Given entries ::
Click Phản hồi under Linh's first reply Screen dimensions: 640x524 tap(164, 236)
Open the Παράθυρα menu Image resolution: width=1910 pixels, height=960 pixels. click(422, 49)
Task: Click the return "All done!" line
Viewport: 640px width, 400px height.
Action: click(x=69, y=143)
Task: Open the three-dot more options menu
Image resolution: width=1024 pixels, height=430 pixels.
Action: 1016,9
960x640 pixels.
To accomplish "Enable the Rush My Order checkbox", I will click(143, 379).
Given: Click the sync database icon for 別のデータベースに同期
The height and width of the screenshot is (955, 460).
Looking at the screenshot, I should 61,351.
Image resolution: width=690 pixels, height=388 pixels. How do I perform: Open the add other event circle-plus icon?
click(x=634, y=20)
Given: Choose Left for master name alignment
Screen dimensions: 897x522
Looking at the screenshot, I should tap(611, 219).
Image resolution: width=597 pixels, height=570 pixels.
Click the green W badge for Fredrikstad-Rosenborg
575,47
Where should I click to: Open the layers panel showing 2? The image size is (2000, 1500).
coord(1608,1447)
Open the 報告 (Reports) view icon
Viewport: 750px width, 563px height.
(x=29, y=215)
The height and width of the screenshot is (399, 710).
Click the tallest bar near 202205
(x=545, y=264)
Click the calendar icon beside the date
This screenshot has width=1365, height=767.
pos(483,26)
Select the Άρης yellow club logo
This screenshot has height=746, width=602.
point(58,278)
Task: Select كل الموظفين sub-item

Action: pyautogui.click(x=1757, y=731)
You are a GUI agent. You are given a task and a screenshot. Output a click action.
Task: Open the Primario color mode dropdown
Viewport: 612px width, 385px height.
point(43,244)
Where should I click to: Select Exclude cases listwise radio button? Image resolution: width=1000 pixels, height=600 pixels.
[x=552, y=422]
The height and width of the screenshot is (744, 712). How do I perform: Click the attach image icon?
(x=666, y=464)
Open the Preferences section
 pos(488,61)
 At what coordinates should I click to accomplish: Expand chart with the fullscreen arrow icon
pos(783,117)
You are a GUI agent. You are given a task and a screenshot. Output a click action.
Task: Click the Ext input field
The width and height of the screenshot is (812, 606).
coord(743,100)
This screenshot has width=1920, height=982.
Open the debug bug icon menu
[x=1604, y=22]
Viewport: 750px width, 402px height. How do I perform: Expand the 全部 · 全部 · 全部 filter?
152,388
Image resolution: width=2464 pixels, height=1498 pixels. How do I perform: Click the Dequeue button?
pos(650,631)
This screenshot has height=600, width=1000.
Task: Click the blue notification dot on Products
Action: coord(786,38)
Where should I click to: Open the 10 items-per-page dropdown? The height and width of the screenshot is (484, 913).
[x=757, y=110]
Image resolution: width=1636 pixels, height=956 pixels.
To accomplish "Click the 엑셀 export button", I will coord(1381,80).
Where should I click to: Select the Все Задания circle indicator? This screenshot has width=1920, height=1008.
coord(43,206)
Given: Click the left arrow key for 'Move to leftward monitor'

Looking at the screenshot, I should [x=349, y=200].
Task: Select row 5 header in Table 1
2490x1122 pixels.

Given instruction ::
Present every entry above as a numbered list, one line per item, and leave out the blank lines.

Answer for the task ::
1. Click Phản hồi under Linh's first reply Screen dimensions: 640x524 tap(164, 236)
2. Open the Παράθυρα menu Image resolution: width=1910 pixels, height=960 pixels. click(422, 49)
3. Task: Click the return "All done!" line
4. Viewport: 640px width, 400px height.
5. Action: click(x=69, y=143)
6. Task: Open the three-dot more options menu
7. Image resolution: width=1024 pixels, height=430 pixels.
8. Action: 1016,9
9. 960x640 pixels.
10. To accomplish "Enable the Rush My Order checkbox", I will click(143, 379).
11. Given: Click the sync database icon for 別のデータベースに同期
12. The height and width of the screenshot is (955, 460).
13. Looking at the screenshot, I should 61,351.
14. Image resolution: width=690 pixels, height=388 pixels. How do I perform: Open the add other event circle-plus icon?
15. click(x=634, y=20)
16. Given: Choose Left for master name alignment
17. Screen dimensions: 897x522
18. Looking at the screenshot, I should tap(611, 219).
19. Image resolution: width=597 pixels, height=570 pixels.
20. Click the green W badge for Fredrikstad-Rosenborg
21. 575,47
22. Where should I click to: Open the layers panel showing 2? The image size is (2000, 1500).
23. coord(1608,1447)
24. Open the 報告 (Reports) view icon
25. Viewport: 750px width, 563px height.
26. (x=29, y=215)
27. The height and width of the screenshot is (399, 710).
28. Click the tallest bar near 202205
29. (x=545, y=264)
30. Click the calendar icon beside the date
31. This screenshot has width=1365, height=767.
32. pos(483,26)
33. Select the Άρης yellow club logo
34. This screenshot has height=746, width=602.
35. point(58,278)
36. Task: Select كل الموظفين sub-item
37. Action: pyautogui.click(x=1757, y=731)
38. You are a GUI agent. You are given a task and a screenshot. Output a click action.
39. Task: Open the Primario color mode dropdown
40. Viewport: 612px width, 385px height.
41. point(43,244)
42. Where should I click to: Select Exclude cases listwise radio button? Image resolution: width=1000 pixels, height=600 pixels.
43. [x=552, y=422]
44. The height and width of the screenshot is (744, 712). How do I perform: Click the attach image icon?
45. (x=666, y=464)
46. Open the Preferences section
47.  pos(488,61)
48.  At what coordinates should I click to accomplish: Expand chart with the fullscreen arrow icon
49. pos(783,117)
50. You are a GUI agent. You are given a task and a screenshot. Output a click action.
51. Task: Click the Ext input field
52. The width and height of the screenshot is (812, 606).
53. coord(743,100)
54. This screenshot has width=1920, height=982.
55. Open the debug bug icon menu
56. [x=1604, y=22]
57. Viewport: 750px width, 402px height. How do I perform: Expand the 全部 · 全部 · 全部 filter?
58. 152,388
59. Image resolution: width=2464 pixels, height=1498 pixels. How do I perform: Click the Dequeue button?
60. pos(650,631)
61. This screenshot has height=600, width=1000.
62. Task: Click the blue notification dot on Products
63. Action: coord(786,38)
64. Where should I click to: Open the 10 items-per-page dropdown? The height and width of the screenshot is (484, 913).
65. [x=757, y=110]
66. Image resolution: width=1636 pixels, height=956 pixels.
67. To accomplish "Click the 엑셀 export button", I will coord(1381,80).
68. Where should I click to: Select the Все Задания circle indicator? This screenshot has width=1920, height=1008.
69. coord(43,206)
70. Given: Click the left arrow key for 'Move to leftward monitor'
71. Looking at the screenshot, I should [x=349, y=200].
72. Task: Select row 5 header in Table 1
73. 2490x1122 pixels.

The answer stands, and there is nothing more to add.